§ やること
**a)** 初島の本文を、「平安末期以来、神崎川の河口に」を含む語句から書き写し始め、「肥料の悪ガス問題がおこった。」のところで止めること。
**b)** 初島の本文によると、1838年（天保9）の記録では家数は何軒とされているか。
··· 本文 ···
初島

はつしま
初島新田より転送)
出典: Web版尼崎地域史事典『apedia』

  平安末期以来、神崎川の河口に浮かぶ島の風景は浦の初島と呼ばれ、数々の詩歌に詠まれる名所であった。近世に入ると正徳享保年間(1711~1736)に築地町松島の南に初島新田が開発され、1742年(享保9)高入れされた。尼崎藩領でもとは川辺郡に属した。1788年「天明八年御巡見様御通行御用之留帳」(『地域史研究』第1巻第2号・第3号)には石高200石、家数16軒、人数91人、通船9艘、1838年(天保9)「巡見使通行御用の留」(『尼崎市史』第6巻)には石高200石、22軒、114人、艜〔ひらた〕船10艘とある。氏神は稲荷神社。

  1880年(明治13)に大洲村の一部となり、1930年(昭和5)の町名改正で大洲村が消滅、北初島町・南初島町・東初島町となった。明治期には尼いも(甘藷)の特産地であった。また畑砂慣行という近世以来の永小作権があり、その存続をめぐって明治期後半から大正期にかけて紛争が続いた。明治末年以降東亜セメント日本麦酒鉱泉などが建設され工業地帯化し、1936年(昭和11)には朝日化学肥料の悪ガス問題がおこった。
··· 資料一覧 ···
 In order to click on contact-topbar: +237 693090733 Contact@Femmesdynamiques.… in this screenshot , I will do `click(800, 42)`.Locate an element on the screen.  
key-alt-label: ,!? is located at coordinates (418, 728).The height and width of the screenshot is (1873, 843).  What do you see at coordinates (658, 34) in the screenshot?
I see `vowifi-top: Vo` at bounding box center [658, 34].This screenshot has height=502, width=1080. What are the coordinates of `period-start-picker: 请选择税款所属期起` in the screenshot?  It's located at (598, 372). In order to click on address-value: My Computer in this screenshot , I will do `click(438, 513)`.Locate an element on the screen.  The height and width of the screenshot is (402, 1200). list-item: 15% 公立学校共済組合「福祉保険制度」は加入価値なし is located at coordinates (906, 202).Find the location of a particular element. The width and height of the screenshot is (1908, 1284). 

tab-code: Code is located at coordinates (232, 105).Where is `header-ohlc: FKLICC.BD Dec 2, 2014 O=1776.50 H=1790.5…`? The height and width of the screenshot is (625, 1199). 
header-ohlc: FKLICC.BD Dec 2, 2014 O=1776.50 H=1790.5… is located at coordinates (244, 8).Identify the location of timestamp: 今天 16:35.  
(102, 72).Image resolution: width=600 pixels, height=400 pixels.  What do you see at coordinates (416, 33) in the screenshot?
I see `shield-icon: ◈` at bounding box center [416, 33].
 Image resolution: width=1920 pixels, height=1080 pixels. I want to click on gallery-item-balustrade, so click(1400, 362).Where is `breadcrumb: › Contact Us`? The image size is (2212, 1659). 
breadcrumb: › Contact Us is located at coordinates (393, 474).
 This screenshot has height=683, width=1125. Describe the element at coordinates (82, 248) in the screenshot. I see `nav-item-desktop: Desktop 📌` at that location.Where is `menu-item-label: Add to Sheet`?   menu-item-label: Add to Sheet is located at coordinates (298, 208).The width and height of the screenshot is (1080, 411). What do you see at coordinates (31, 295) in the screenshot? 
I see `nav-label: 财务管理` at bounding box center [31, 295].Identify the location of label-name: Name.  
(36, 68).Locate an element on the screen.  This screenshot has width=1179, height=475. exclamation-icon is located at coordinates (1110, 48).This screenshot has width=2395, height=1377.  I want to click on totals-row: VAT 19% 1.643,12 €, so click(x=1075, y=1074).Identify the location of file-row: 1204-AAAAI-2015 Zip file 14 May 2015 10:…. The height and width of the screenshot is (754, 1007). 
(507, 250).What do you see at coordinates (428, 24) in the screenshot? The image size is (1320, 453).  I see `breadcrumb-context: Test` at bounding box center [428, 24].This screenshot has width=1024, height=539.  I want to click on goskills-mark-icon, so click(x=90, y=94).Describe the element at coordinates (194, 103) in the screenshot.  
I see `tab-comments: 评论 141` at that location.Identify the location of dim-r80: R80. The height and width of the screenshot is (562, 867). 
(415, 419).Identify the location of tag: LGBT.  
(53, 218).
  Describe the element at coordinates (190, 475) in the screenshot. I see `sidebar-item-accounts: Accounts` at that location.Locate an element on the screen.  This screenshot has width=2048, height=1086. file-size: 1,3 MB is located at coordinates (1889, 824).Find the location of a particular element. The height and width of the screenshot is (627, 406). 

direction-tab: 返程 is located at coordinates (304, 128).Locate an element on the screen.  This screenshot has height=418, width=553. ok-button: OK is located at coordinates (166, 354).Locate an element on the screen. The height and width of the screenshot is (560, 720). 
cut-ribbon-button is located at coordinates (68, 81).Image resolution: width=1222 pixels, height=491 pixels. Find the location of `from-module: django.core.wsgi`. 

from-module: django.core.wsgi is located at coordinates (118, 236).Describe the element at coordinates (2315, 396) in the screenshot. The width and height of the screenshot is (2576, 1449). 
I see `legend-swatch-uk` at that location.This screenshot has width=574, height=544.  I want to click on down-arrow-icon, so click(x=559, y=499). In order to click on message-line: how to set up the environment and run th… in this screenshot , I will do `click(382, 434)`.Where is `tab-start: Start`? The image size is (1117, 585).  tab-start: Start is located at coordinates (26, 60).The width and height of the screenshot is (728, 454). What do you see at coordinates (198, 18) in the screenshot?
···
§ 各問の答え
**a)**
平安末期以来、神崎川の河口に浮かぶ島の風景は浦の初島と呼ばれ、数々の詩歌に詠まれる名所であった。近世に入ると正徳享保年間(1711~1736)に築地町松島の南に初島新田が開発され、1742年(享保9)高入れされた。尼崎藩領でもとは川辺郡に属した。1788年「天明八年御巡見様御通行御用之留帳」(『地域史研究』第1巻第2号・第3号)には石高200石、家数16軒、人数91人、通船9艘、1838年(天保9)「巡見使通行御用の留」(『尼崎市史』第6巻)には石高200石、22軒、114人、艜〔ひらた〕船10艘とある。氏神は稲荷神社。

  1880年(明治13)に大洲村の一部となり、1930年(昭和5)の町名改正で大洲村が消滅、北初島町・南初島町・東初島町となった。明治期には尼いも(甘藷)の特産地であった。また畑砂慣行という近世以来の永小作権があり、その存続をめぐって明治期後半から大正期にかけて紛争が続いた。明治末年以降東亜セメント日本麦酒鉱泉などが建設され工業地帯化し、1936年(昭和11)には朝日化学肥料の悪ガス問題がおこった。

**b)** 22軒。